I am not a big fan of the label "dysfunctional," I think every relationship is "dysfunctional" in some way.
I like to think of people being "regulated" or "disregulated". When a person is out of control, emotionally or physically, he or she is disregulated. When this person is disregulated, e.g. yelling, screaming, throwing things, etc., others around them will feel disregulated and may act in disregulated ways, e.g. yelling, screaming, crying, running way, etc.
When we think of "dysfunctional" relationships we usually think of people staying in relationships which are destructive in some manner.

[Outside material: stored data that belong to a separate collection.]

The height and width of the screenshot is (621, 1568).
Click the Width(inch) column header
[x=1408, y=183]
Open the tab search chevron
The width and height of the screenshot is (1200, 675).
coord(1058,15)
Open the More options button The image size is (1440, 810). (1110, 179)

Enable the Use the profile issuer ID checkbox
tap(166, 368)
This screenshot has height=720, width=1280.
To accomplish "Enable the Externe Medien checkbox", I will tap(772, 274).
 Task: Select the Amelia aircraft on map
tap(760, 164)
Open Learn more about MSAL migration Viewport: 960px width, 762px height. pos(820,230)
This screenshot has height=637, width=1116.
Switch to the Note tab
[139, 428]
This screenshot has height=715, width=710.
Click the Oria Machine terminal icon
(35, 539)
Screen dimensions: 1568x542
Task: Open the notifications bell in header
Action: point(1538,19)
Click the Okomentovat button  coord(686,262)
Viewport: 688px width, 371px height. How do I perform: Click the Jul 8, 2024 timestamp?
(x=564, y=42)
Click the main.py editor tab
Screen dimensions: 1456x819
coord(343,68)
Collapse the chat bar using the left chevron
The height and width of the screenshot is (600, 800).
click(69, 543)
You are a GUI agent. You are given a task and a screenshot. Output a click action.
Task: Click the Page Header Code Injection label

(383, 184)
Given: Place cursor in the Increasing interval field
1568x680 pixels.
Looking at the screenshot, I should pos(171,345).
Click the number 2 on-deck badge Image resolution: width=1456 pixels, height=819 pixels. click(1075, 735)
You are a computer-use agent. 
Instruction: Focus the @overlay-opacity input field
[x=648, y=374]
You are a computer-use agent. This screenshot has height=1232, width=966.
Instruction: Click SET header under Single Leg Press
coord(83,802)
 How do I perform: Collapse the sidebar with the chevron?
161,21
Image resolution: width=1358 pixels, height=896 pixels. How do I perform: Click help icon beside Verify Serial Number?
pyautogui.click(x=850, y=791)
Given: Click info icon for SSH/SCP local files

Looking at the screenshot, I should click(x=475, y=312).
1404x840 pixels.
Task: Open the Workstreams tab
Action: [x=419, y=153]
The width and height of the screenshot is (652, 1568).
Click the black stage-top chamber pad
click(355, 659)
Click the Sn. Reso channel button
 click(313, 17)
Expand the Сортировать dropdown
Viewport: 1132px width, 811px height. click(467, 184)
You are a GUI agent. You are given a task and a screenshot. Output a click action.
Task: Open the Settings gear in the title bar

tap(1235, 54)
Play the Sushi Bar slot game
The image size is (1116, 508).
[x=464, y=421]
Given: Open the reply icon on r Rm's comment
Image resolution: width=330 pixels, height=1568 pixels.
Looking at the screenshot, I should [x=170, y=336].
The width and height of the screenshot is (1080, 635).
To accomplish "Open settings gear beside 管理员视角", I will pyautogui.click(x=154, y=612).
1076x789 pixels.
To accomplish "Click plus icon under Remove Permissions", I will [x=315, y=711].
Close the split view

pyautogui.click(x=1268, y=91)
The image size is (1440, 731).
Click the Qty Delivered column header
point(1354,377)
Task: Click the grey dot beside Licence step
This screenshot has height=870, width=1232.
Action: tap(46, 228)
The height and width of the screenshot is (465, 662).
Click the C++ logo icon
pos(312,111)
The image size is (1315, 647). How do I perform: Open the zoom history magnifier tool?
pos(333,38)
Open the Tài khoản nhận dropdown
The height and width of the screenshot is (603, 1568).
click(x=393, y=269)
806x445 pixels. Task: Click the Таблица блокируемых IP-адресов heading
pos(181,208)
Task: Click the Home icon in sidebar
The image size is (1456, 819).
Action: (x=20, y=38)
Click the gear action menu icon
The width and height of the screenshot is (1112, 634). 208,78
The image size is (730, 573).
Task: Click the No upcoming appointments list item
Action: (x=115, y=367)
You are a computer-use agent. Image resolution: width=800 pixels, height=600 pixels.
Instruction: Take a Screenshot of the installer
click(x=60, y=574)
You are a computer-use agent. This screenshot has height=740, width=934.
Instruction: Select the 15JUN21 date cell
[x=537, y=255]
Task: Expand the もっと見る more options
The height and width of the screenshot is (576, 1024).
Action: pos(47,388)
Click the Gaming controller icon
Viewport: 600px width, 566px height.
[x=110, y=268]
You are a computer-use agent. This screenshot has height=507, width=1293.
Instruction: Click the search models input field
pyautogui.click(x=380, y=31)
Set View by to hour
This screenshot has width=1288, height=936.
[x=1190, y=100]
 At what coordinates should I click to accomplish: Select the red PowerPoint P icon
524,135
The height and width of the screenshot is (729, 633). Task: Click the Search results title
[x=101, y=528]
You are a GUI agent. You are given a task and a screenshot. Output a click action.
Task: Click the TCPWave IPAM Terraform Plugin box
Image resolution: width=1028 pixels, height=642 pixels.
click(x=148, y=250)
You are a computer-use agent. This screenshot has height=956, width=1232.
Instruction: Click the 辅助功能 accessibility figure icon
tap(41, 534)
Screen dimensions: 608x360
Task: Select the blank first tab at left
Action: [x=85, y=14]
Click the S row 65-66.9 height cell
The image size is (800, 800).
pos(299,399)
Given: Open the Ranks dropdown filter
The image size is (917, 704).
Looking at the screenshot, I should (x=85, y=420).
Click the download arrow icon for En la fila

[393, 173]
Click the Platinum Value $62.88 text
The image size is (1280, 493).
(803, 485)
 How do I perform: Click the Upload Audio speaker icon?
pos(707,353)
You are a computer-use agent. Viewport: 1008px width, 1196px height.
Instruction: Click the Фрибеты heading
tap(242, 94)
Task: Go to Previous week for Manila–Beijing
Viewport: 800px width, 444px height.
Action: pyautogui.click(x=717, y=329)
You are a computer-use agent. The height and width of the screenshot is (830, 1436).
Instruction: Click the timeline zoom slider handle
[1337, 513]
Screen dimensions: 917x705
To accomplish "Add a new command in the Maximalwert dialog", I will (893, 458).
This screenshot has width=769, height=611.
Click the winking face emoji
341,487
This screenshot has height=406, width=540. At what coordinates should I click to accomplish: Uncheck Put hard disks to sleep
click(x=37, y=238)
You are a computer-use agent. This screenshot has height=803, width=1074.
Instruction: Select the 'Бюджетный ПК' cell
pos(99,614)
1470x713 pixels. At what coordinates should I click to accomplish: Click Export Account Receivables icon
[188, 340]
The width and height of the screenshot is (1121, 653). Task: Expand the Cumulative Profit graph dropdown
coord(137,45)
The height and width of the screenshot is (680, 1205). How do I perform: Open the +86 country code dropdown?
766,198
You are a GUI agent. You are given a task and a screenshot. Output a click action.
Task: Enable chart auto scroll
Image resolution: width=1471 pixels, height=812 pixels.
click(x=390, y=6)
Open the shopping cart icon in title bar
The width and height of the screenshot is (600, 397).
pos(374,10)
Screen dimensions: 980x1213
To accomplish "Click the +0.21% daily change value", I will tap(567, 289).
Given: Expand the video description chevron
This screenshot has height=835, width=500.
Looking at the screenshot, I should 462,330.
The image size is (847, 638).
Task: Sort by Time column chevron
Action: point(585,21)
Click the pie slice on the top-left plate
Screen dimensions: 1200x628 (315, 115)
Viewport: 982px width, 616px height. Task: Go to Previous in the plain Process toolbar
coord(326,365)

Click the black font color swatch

I think the word, 'co-dependent', for example, is often misunderstood and misused to describe many relationships. We are all co-dependent (although I prefer the term, 'interdependent') in some way in our relationships.
Unhealthy co-dependency is when we stay in a relationship even when it is destructive in some way.
The woman who stays in a relationship with a man who abuses alcohol to the extent that he begins to loose jobs, threatens the loss of his home, perhaps uses money that should be spent on food and other necessities, is in a destructive co-dependent relationship.
The key issue is the "destructive co-dependent relationship." Clearly the husband is disregulated - his behavior and emotions are out of control. This woman needs to regulate her feelings and thoughts in such a way as to begin a plan to get out of the relationship. Creating a safety plan is the first step in getting out of the relationship.